Maintained by: David J. Birnbaum ( [Creative Commons BY-NC-SA 3.0 Unported License] Last modified: 2012-10-29T03:24:26+0000

Schematron test

The text

For this test we are using Skyrim, which you can download from For test purposes you should delete the line at the top that links to the Relax NG schema. You won’t need to do any Relax NG validation, and you don’t have the Relax NG schema file anyway, so deleting this line will save you from getting a lot of distracting schema file not found error messages.

How information about factions is represented in the text

The file has a cast of characters at the top that contains a list of characters and factions that are mentioned in the body section, below the cast list. For the test we are going to ignore characters and concentrate only on factions. An entry for a faction in the cast list looks like:

<faction id="MythicDawn" alignment="evil"/>

Meanwhile, a reference to a faction in the body looks like:

The <faction ref="MythicDawn">assassins</faction> first attacked …

Any mention of a <faction> element in the body should point to a matching <faction> element in the cast list. The way it does this is that a <faction> element in the body always has a @ref attribute, and the value of that @ref attribute should match the @id attribute of some <faction> element in the cast list. In other words, the cast should list all of the factions that occur in the body, and every faction that occurs in the body should point to some faction in the cast list.

How a developer could screw up

There are at least two ways a developer could mangle these cross-references:

  1. It’s possible to encode a <faction> element in the body with a @ref attribute that doesn’t point to (that is, correspond to) the @id attribute of a <faction> element in the cast list. The @id attribute might be on a <character> element in the cast list, instead of on a <faction> element, or there might be no corresponding @id attribute at all.
  2. It’s possible to encode an unused <faction> element in the cast list, that is, one that is not pointed to by the @ref attribute of any <faction> element in the body. Since the inventory of factions in the cast list is supposed to summarize which factions occur in the body, such an error would bring the list out of sync with the reality of the body.

The task

You should write a Schematron schema that will guard against the type of error described above by checking for consistency in two ways:

  1. Write a rule for factions in the cast list to verify that all factions mentioned there also occur in the body. That is, there should be no faction listed in the cast list that is not also present in the body.
  2. Write a rule for factions in the body that verifies that they have a @ref attribute that points to an @id attribute on a <faction> element in the cast list. Note that it isn’t enough to check for the existence of a corresponding @id attribute, since there are @id attributes on <character> elements in the cast list, and not just on <faction> elements. Not only must the @id exist, but it must be associated with a <faction> in the cast list.

You should check the effectiveness of your rules by introducing errors into the XML file to see whether your Schematron rules report them.

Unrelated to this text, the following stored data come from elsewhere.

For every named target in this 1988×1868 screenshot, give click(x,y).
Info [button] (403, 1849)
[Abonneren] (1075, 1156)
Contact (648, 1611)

What to do if you finish early

You don’t have to do anything more than what’s described above, but in case you finish early: One might think one could use the same type of validation to check for cross-references on <character> elements: is every character mentioned in the cast list also encountered in the body and does every character mentioned in the body have a @ref attribute that points to the @id attribute of a <character> element in the cast list?

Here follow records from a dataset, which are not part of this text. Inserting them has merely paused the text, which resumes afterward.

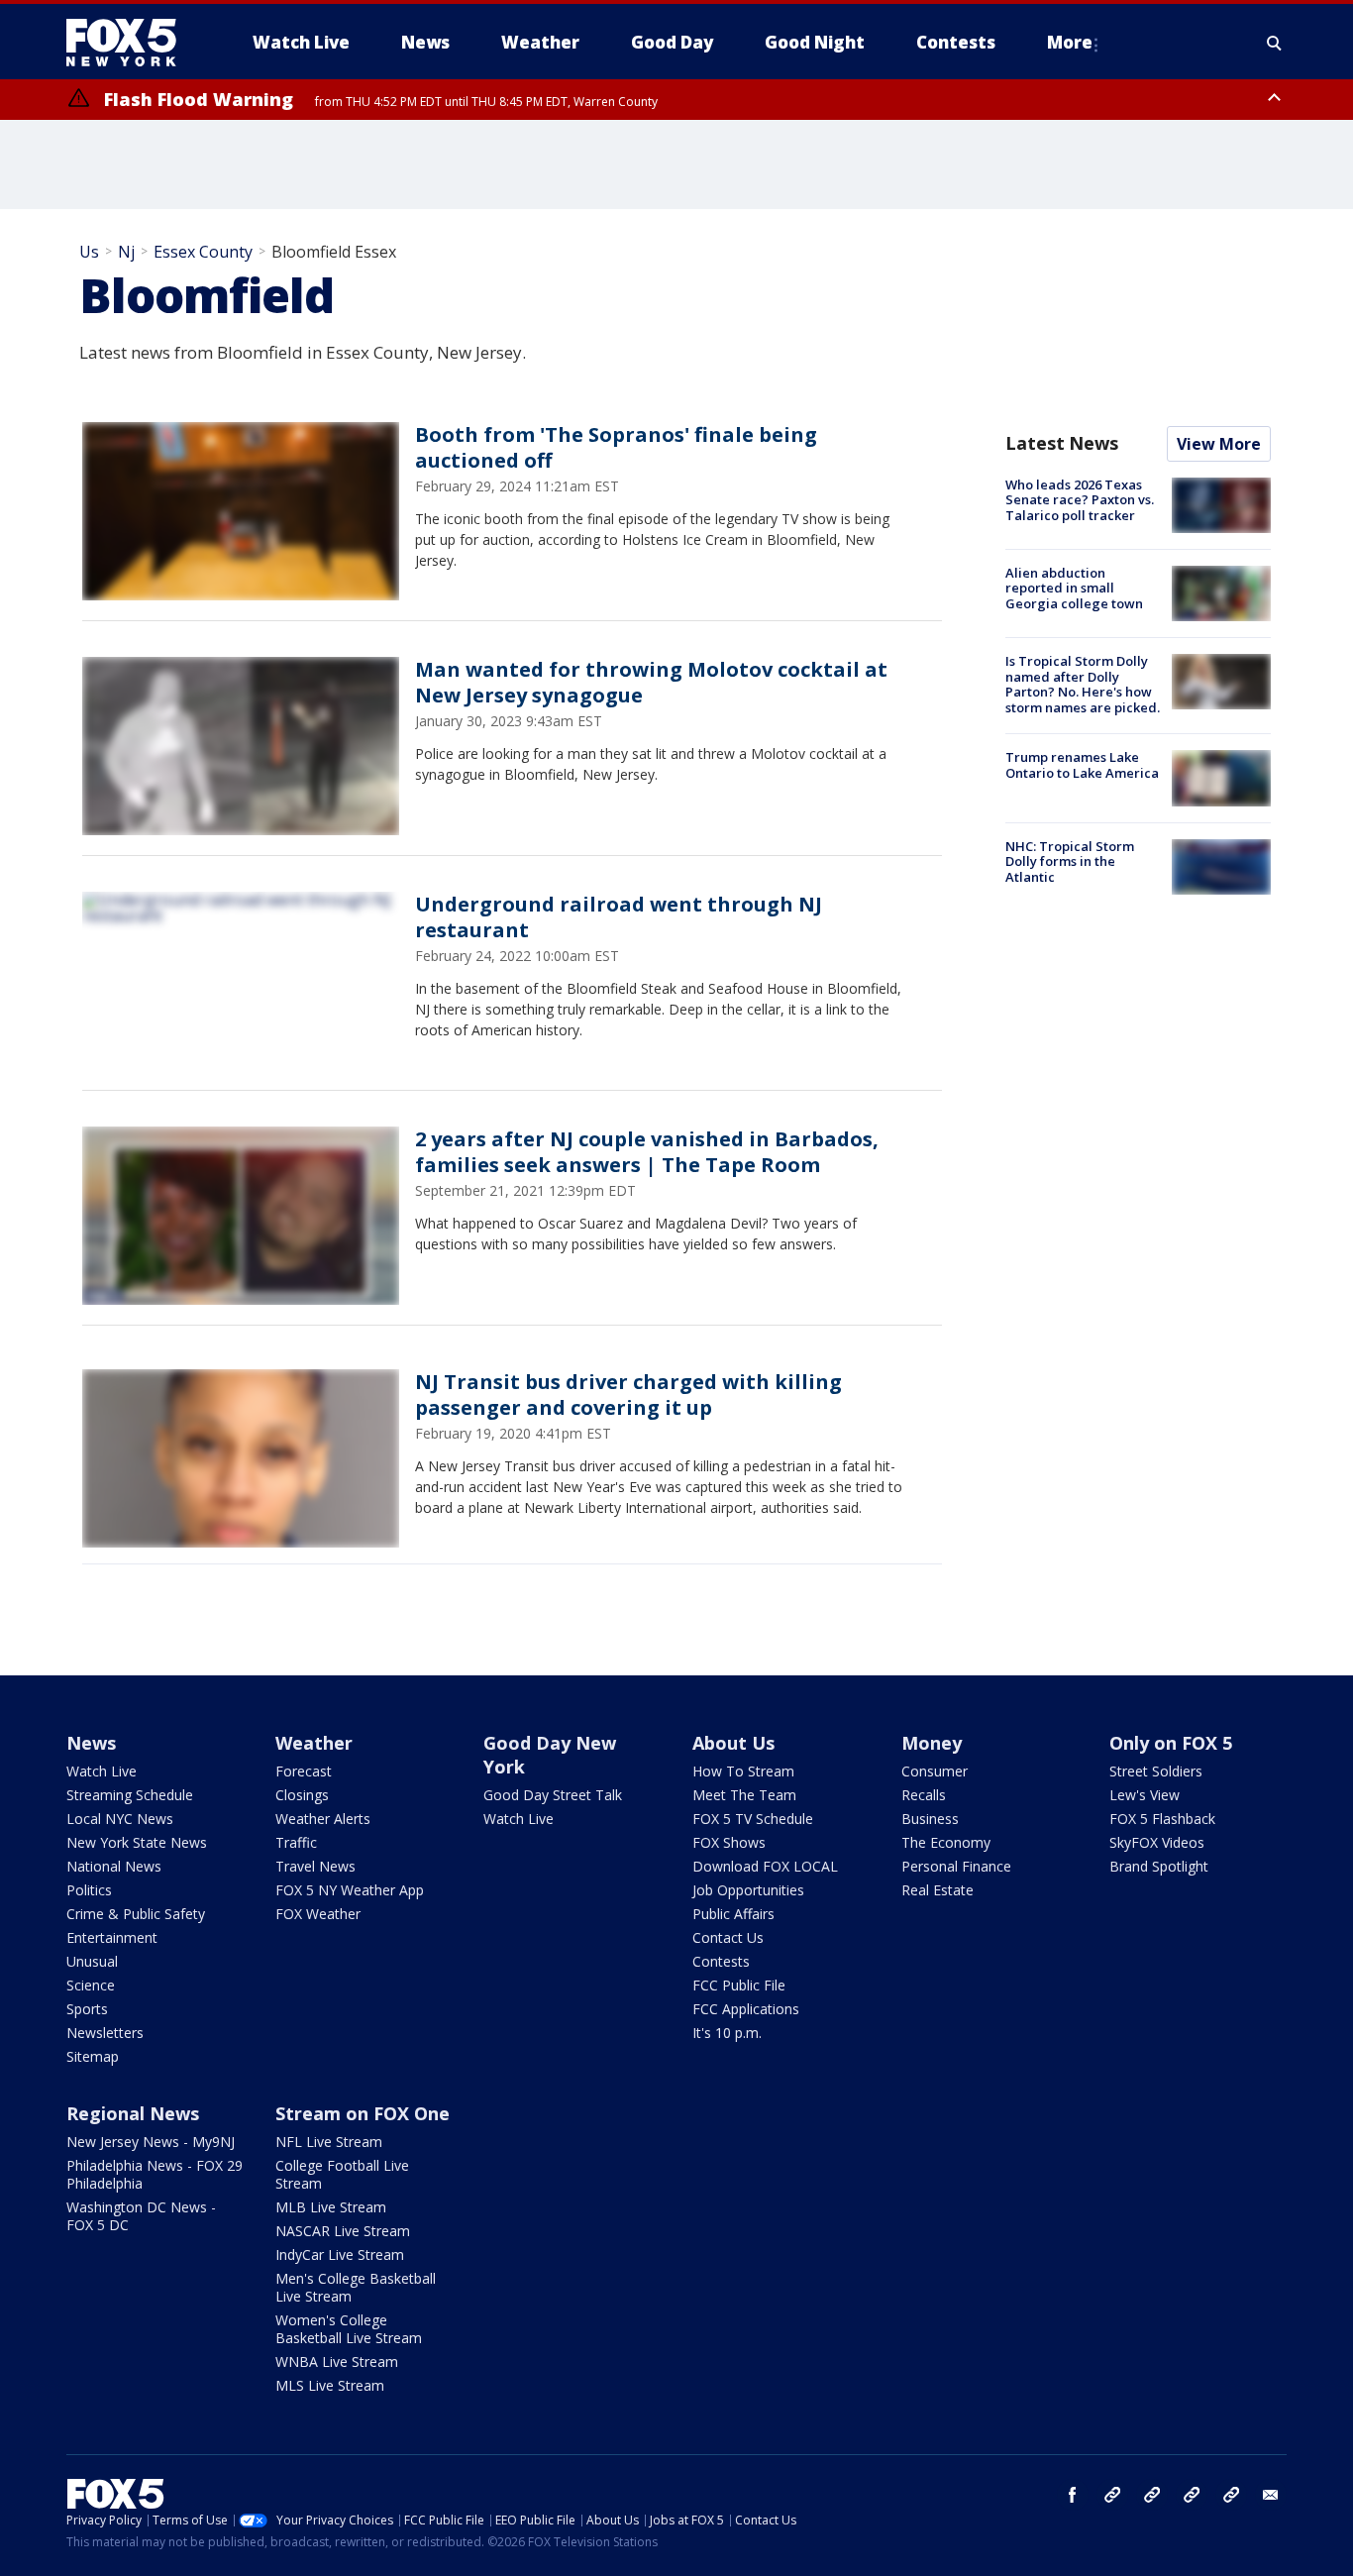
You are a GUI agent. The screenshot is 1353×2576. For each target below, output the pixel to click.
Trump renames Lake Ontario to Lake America (1082, 765)
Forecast (303, 1771)
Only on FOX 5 (1170, 1743)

This turns out to be harder than with factions because there are elements in the body like:

the <character ref="hero Jauffre MartinSeptim">three of them</character> made their way

The problem here is that there is no <character> element in the cast list with an @id attribute whose value is hero Jauffre MartinSeptim. Instead, this is a pointer to three separate characters in the header. The strategy for checking coreference therefore has to involve breaking apart the @ref attribute and checking each of the three pointers separately. This is the sort of task for which the XPath tokenize() function was created.

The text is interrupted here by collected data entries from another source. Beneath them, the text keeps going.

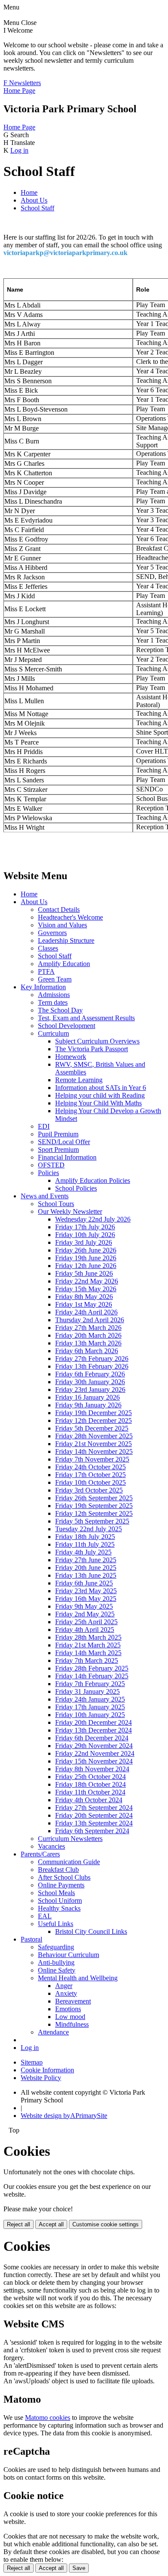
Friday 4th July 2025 (83, 1552)
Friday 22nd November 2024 (94, 1753)
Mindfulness (72, 2024)
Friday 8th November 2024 (92, 1769)
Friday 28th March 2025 (88, 1637)
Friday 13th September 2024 (94, 1823)
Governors (52, 932)
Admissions (54, 994)
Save (78, 2568)
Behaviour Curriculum (68, 1954)
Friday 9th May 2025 (84, 1606)
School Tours (56, 1203)
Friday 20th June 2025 (85, 1567)
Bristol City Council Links (91, 1931)
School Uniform (60, 1900)
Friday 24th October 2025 (90, 1467)
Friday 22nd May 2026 (86, 1281)
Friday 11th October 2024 (90, 1792)
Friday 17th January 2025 (90, 1707)
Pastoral (31, 1939)
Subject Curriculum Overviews (97, 1041)
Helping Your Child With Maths (98, 1103)
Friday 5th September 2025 (92, 1521)
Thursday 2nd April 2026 (89, 1319)
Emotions (68, 2009)
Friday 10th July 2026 (85, 1234)
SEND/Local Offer (64, 1141)
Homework (70, 1056)
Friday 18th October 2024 (90, 1784)
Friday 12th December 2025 (93, 1420)
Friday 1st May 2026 (83, 1304)
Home (29, 192)
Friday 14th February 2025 (91, 1676)
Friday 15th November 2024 (94, 1761)
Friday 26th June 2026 (85, 1250)
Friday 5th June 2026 (84, 1273)
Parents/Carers (40, 1854)
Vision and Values (62, 925)
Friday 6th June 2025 (84, 1583)
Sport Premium (58, 1149)
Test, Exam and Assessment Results (86, 1018)
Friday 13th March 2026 (88, 1343)
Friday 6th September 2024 (92, 1830)
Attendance (53, 2032)
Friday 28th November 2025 (94, 1436)
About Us (34, 200)
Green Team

There is a hypothetical parallel problem concerning the other half of the assignment. Suppose there is a <character id="Eric" loyalty="empire" alignment="neutral"/> element in the head, but the only time Eric occurs in the body is in combination with another character, e.g., <character ref="Eric David">. We can’t just check whether there is a @ref attribute in the body that matches the string Eric because there isn’t; here, too, we have to break apart the value of the @ref and check each part separately. This situation doesn’t happen to occur in our text, but it is potentially possible and therefore something against which a well-designed development environment would protect the user.